The R2-D2 Flask is stainless steel with a 6oz. capacity, and available here.

[via HiConsumption]

The FlaskTie, Drinking On The Job Made Easy

If you absolutely have to drink at work, and still have to wear a tie — first, we’re sorry. Secondly, there’s now the FlaskTie. Just fill up your work noose with your favorite tasty beverage, and you can imbibe 9 to 5. Or, whatever hours you work now, office drone.
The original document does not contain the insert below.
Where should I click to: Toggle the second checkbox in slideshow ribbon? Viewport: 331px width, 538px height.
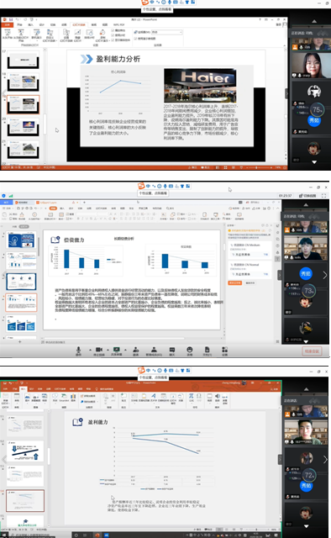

The FlaskTie is available in an array of colors, and includes a six-ounce flexible TieBladder. So some refilling may be involved if you’re working overtime — again.

[link, via Gizmodo]

The Holdster Mason Jar Mug

In keeping with the awesome new trend of finding alternative uses for the ubiquitous Ball Jar, the Holdster will help turn your jar into the coolest of drinking vessels. Each Holdster is handmade from genuine vegetable-tanned full-grain leather, and secured at the seam by either copper rivets or a cross-stitch.

Not only will The Holdster keep your mason jar secure and easier to handle, but it will help insulate, and will have your drinking hand smelling of rich leather all day. The Holdster is currently sold out on its site, but more extensive production is planned and looking for funding on Kickstarter.